The social and racial homogeneity of the venture capital industry has long been a source of frustration for entrepreneurs and investors alike. In recent years, this frustration has boiled over into a full-fledged movement, with a growing chorus of voices arguing that venture capitalists are destroying value by overlooking founders from swaths of the population including women, people of color and those from other disfavored regional or class backgrounds.
Despite study after study demonstrating that this pattern of bias has led to profoundly negative economic consequences—and that founders and investors who come from outside the VC bubble reliably and substantially outperform insiders—no amount of activism so far has been able to amend VC’s dismal diversity track record. Meanwhile, VC insiders continue to insist incorrectly that the industry, while far from perfect, does a good job of identifying and funding the most deserving founders. The real problem, they say, is a lack of qualified entrepreneurs from underrepresented groups.

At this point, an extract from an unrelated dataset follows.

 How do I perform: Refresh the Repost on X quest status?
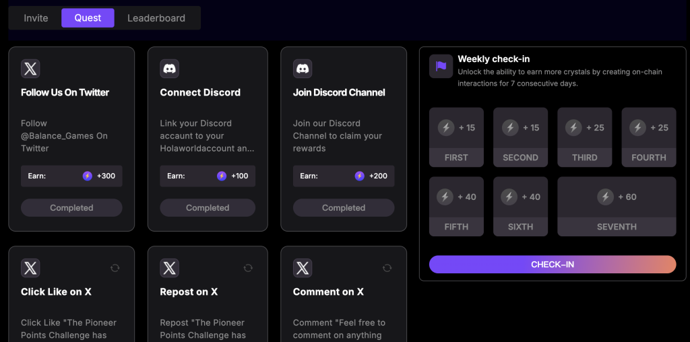point(248,268)
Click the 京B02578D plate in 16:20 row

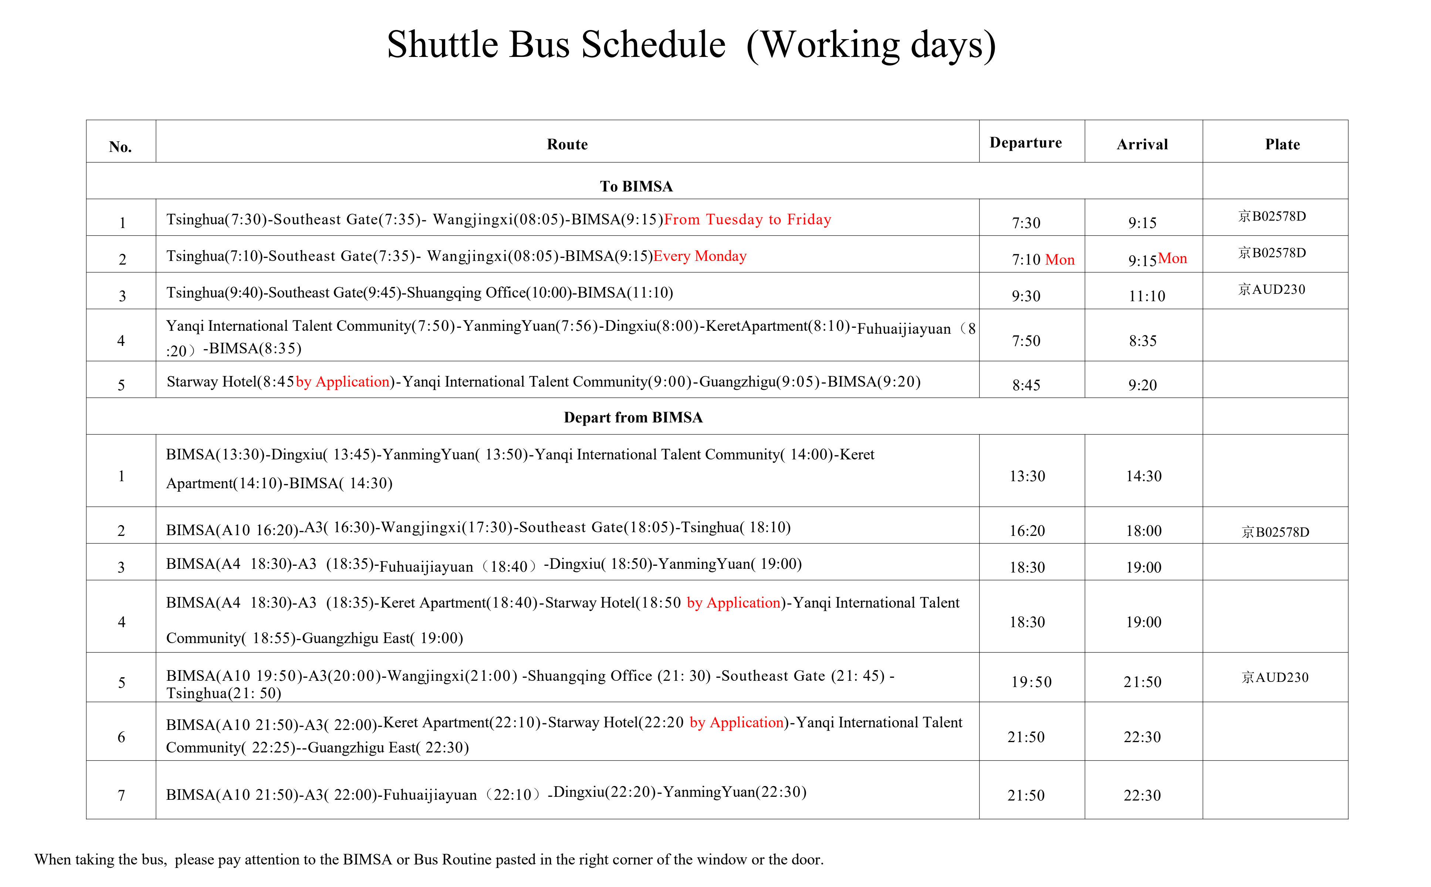tap(1275, 532)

The data are clear—diversification efforts have the potential to increase financial returns and diversify entrepreneurship. But how to go about it? Prevailing approaches such as diversity pledges, investor-matching tools, and investor-training programs tend to be overly deferential to incumbent thinking, reflecting the same entrenched biases and assumptions they seek to change. To make meaningful progress, reformers must challenge industry conventions, which means examining the assumptions that govern both VC investing and their own thinking.